(Source records Opens)

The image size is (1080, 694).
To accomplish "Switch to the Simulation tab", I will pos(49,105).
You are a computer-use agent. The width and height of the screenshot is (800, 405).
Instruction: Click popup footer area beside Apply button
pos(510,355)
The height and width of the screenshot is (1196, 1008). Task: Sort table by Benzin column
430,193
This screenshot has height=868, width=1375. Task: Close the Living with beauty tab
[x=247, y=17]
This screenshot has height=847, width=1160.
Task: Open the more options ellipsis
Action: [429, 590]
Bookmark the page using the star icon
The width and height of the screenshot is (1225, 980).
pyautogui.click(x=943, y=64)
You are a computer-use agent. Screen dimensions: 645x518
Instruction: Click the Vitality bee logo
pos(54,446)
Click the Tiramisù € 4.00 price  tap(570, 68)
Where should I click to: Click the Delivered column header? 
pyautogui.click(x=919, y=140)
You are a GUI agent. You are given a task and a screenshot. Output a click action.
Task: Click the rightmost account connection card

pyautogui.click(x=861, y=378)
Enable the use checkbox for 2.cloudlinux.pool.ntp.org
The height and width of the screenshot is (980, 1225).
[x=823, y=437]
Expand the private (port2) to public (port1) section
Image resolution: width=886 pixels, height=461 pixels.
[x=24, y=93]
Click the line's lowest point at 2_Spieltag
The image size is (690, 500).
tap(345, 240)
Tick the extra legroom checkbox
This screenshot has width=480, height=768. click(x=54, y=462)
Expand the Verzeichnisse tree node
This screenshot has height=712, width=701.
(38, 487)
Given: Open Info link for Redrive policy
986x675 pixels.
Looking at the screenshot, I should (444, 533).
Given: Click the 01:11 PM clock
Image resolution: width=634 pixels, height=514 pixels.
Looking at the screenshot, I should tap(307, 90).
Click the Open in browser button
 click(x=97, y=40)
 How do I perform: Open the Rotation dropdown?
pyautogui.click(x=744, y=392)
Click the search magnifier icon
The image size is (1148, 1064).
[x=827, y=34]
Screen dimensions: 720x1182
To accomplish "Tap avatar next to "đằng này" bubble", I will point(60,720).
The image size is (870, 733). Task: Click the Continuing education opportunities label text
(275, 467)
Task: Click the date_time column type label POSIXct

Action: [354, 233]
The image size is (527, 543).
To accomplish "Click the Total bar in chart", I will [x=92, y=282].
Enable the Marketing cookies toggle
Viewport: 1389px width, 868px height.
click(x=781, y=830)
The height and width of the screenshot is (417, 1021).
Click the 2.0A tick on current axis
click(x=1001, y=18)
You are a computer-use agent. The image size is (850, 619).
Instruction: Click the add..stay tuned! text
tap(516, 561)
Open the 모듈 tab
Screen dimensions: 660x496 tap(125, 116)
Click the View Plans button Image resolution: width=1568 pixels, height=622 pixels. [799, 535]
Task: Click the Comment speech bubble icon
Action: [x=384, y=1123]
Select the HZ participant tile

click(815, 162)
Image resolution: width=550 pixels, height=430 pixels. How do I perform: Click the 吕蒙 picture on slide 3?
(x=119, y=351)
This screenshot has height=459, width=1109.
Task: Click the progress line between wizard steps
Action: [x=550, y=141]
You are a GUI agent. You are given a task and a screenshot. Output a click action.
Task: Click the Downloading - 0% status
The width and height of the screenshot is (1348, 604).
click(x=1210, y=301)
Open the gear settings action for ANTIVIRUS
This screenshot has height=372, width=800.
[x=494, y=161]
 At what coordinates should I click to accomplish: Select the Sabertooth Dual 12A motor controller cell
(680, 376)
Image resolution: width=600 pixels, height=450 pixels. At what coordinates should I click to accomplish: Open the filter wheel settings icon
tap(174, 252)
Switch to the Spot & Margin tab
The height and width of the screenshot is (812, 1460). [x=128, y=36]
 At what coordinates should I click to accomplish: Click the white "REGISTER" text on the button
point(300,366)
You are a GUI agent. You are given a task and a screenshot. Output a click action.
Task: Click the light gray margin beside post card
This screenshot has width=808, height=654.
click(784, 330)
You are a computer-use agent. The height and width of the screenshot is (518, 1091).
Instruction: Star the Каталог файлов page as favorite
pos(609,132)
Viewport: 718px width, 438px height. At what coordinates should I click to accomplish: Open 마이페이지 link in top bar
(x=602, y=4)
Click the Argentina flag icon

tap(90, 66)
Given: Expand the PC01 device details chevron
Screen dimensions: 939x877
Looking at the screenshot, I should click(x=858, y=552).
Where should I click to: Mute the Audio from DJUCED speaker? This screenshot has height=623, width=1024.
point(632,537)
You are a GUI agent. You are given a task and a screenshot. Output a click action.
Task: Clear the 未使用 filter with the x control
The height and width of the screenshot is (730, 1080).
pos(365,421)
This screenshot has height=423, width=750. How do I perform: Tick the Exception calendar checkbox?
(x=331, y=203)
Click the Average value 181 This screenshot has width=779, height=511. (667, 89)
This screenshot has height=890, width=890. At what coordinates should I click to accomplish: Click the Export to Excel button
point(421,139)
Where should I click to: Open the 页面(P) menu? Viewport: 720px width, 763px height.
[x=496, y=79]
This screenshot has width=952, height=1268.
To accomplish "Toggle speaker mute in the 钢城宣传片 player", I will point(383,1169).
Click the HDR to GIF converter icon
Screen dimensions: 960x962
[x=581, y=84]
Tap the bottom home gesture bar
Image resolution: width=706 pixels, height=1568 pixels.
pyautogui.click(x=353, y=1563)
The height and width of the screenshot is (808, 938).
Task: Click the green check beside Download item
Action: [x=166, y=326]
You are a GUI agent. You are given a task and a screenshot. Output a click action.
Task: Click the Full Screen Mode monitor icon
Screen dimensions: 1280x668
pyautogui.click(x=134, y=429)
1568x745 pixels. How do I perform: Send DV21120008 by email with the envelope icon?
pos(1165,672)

(Source records Closes)

### Task directions
Word for word, give back all of the records.

### Output for this task
The image size is (1080, 694).
To accomplish "Switch to the Simulation tab", I will pos(49,105).
You are a computer-use agent. The width and height of the screenshot is (800, 405).
Instruction: Click popup footer area beside Apply button
pos(510,355)
The height and width of the screenshot is (1196, 1008). Task: Sort table by Benzin column
430,193
This screenshot has height=868, width=1375. Task: Close the Living with beauty tab
[x=247, y=17]
This screenshot has height=847, width=1160.
Task: Open the more options ellipsis
Action: [429, 590]
Bookmark the page using the star icon
The width and height of the screenshot is (1225, 980).
pyautogui.click(x=943, y=64)
You are a computer-use agent. Screen dimensions: 645x518
Instruction: Click the Vitality bee logo
pos(54,446)
Click the Tiramisù € 4.00 price  tap(570, 68)
Where should I click to: Click the Delivered column header? 
pyautogui.click(x=919, y=140)
You are a GUI agent. You are given a task and a screenshot. Output a click action.
Task: Click the rightmost account connection card

pyautogui.click(x=861, y=378)
Enable the use checkbox for 2.cloudlinux.pool.ntp.org
The height and width of the screenshot is (980, 1225).
[x=823, y=437]
Expand the private (port2) to public (port1) section
Image resolution: width=886 pixels, height=461 pixels.
[x=24, y=93]
Click the line's lowest point at 2_Spieltag
The image size is (690, 500).
tap(345, 240)
Tick the extra legroom checkbox
This screenshot has width=480, height=768. click(x=54, y=462)
Expand the Verzeichnisse tree node
This screenshot has height=712, width=701.
(38, 487)
Given: Open Info link for Redrive policy
986x675 pixels.
Looking at the screenshot, I should (444, 533).
Given: Click the 01:11 PM clock
Image resolution: width=634 pixels, height=514 pixels.
Looking at the screenshot, I should tap(307, 90).
Click the Open in browser button
 click(x=97, y=40)
 How do I perform: Open the Rotation dropdown?
pyautogui.click(x=744, y=392)
Click the search magnifier icon
The image size is (1148, 1064).
[x=827, y=34]
Screen dimensions: 720x1182
To accomplish "Tap avatar next to "đằng này" bubble", I will point(60,720).
The image size is (870, 733). Task: Click the Continuing education opportunities label text
(275, 467)
Task: Click the date_time column type label POSIXct

Action: [354, 233]
The image size is (527, 543).
To accomplish "Click the Total bar in chart", I will [x=92, y=282].
Enable the Marketing cookies toggle
Viewport: 1389px width, 868px height.
click(x=781, y=830)
The height and width of the screenshot is (417, 1021).
Click the 2.0A tick on current axis
click(x=1001, y=18)
You are a computer-use agent. The image size is (850, 619).
Instruction: Click the add..stay tuned! text
tap(516, 561)
Open the 모듈 tab
Screen dimensions: 660x496 tap(125, 116)
Click the View Plans button Image resolution: width=1568 pixels, height=622 pixels. [799, 535]
Task: Click the Comment speech bubble icon
Action: [x=384, y=1123]
Select the HZ participant tile

click(815, 162)
Image resolution: width=550 pixels, height=430 pixels. How do I perform: Click the 吕蒙 picture on slide 3?
(x=119, y=351)
This screenshot has height=459, width=1109.
Task: Click the progress line between wizard steps
Action: [x=550, y=141]
You are a GUI agent. You are given a task and a screenshot. Output a click action.
Task: Click the Downloading - 0% status
The width and height of the screenshot is (1348, 604).
click(x=1210, y=301)
Open the gear settings action for ANTIVIRUS
This screenshot has height=372, width=800.
[x=494, y=161]
 At what coordinates should I click to accomplish: Select the Sabertooth Dual 12A motor controller cell
(680, 376)
Image resolution: width=600 pixels, height=450 pixels. At what coordinates should I click to accomplish: Open the filter wheel settings icon
tap(174, 252)
Switch to the Spot & Margin tab
The height and width of the screenshot is (812, 1460). [x=128, y=36]
 At what coordinates should I click to accomplish: Click the white "REGISTER" text on the button
point(300,366)
You are a GUI agent. You are given a task and a screenshot. Output a click action.
Task: Click the light gray margin beside post card
This screenshot has width=808, height=654.
click(784, 330)
You are a computer-use agent. The height and width of the screenshot is (518, 1091).
Instruction: Star the Каталог файлов page as favorite
pos(609,132)
Viewport: 718px width, 438px height. At what coordinates should I click to accomplish: Open 마이페이지 link in top bar
(x=602, y=4)
Click the Argentina flag icon

tap(90, 66)
Given: Expand the PC01 device details chevron
Screen dimensions: 939x877
Looking at the screenshot, I should click(x=858, y=552).
Where should I click to: Mute the Audio from DJUCED speaker? This screenshot has height=623, width=1024.
point(632,537)
You are a GUI agent. You are given a task and a screenshot. Output a click action.
Task: Clear the 未使用 filter with the x control
The height and width of the screenshot is (730, 1080).
pos(365,421)
This screenshot has height=423, width=750. How do I perform: Tick the Exception calendar checkbox?
(x=331, y=203)
Click the Average value 181 This screenshot has width=779, height=511. (667, 89)
This screenshot has height=890, width=890. At what coordinates should I click to accomplish: Click the Export to Excel button
point(421,139)
Where should I click to: Open the 页面(P) menu? Viewport: 720px width, 763px height.
[x=496, y=79]
This screenshot has width=952, height=1268.
To accomplish "Toggle speaker mute in the 钢城宣传片 player", I will point(383,1169).
Click the HDR to GIF converter icon
Screen dimensions: 960x962
[x=581, y=84]
Tap the bottom home gesture bar
Image resolution: width=706 pixels, height=1568 pixels.
pyautogui.click(x=353, y=1563)
The height and width of the screenshot is (808, 938).
Task: Click the green check beside Download item
Action: [x=166, y=326]
You are a GUI agent. You are given a task and a screenshot. Output a click action.
Task: Click the Full Screen Mode monitor icon
Screen dimensions: 1280x668
pyautogui.click(x=134, y=429)
1568x745 pixels. How do I perform: Send DV21120008 by email with the envelope icon?
pos(1165,672)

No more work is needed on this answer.